O governo de Ratinho Júnior (PSD) enviou nesta segunda-feira (1º de setembro) para a Assembleia Legislativa do Paraná (Alep) o projeto de lei para reduzir a alíquota do IPVA de 3,5% para 1,9% a partir do próximo ano. O texto não traz previsão de compensação para a queda da arrecadação, que poderá causar um rombo de R$ 1,5 bilhão nos cofres dos 399 municípios do estado.
Projetos que implicam em gastos ou perda de arrecadação devem conter um estudo de impacto financeiro e deixar claras as medidas para reduzir os impactos, mas o texto enviado pelo governo diz apenas que a mudança "proporcionará alívio financeiro às famílias paranaenses, gerando benefícios diretamente ao cidadão, como a ampliação de sua capacidade de consumo e o incentivo à regularização de impostos, e, consequentemente, estimulará a atividade econômica em diversos setores comerciais e indústrias do Estado".
O projeto seria enviado na semana passada e o presidente da Comissão de Constituição e Justiça (CCJ) da Alep, Ademar Traiano (PSD), chegou a convocar uma reunião extraordinária para o dia 25, mas a reação negativa de prefeitos teria adiado o processo. Prefeita de Ponta Grossa, Elizabeth Schmidt (União Brasil) chegou a cobrar de Ratinho Júnior que o governo mantivesse o repasse de 3,5% do IPVA aos municípios.
Na mensagem enviada à Alep, Ratinho Júnior destaca que a medida só terá efeito a partir de 2026 – quando ele deverá estar licenciado do cargo de governador para tentar viabilizar sua candidatura à Presidência da República.

"Cumpre ressaltar que, conforme declaração de adequação de renúncia de receita emitida pela Receita Estadual, as alterações propostas, todas de regramento de caráter geral, não gerarão impacto na arrecadação deste ano, mas apenas em 2026, quando serão devidamente contempladas na estimativa de receita e na fixação das metas de resultados fiscais das leis orçamentárias do referido exercício, de acordo com o determinado na Lei Complementar Federal nº 101, de 4 de maio de 2000", diz o projeto do governo.
Além de reduzir a alíquota do IPVA de 3,5% para 1,9%, o texto aumenta de 10% para 20% a multa para inadimplentes. Outra aposta do governo é manter a arrecadação com a "repatriação" de placas – como o IPVA cobrado pelo Paraná era mais alto do que estados vizinhos, estima-se que muitos proprietários optaram por emplacar seus veículos em outras unidades da Federação.

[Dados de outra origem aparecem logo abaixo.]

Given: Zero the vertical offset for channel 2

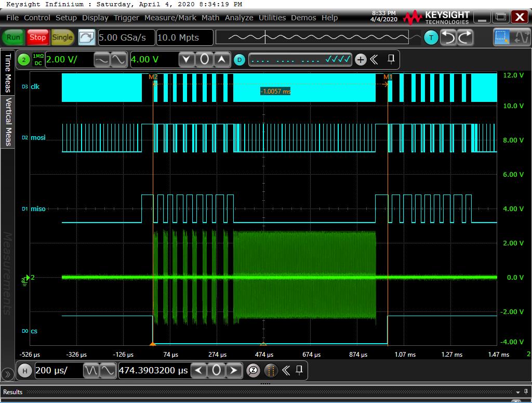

No ano passado, as 399 prefeituras do Paraná arrecadaram cerca de R$ 3,2 bilhões com o pagamento do IPVA – os recursos podem ser utilizados em áreas como saúde, educação e segurança pública. Com a redução do IPVA, os municípios poderão deixar de receber até R$ 1,5 bilhão em 2026. Além dos municípios, serão prejudicados o Fundeb (Fundo de Manutenção e Desenvolvimento da Educação Básica), que recebe 20% do total arrecadado com o imposto, e o próprio governo do Paraná, que fica com 40%.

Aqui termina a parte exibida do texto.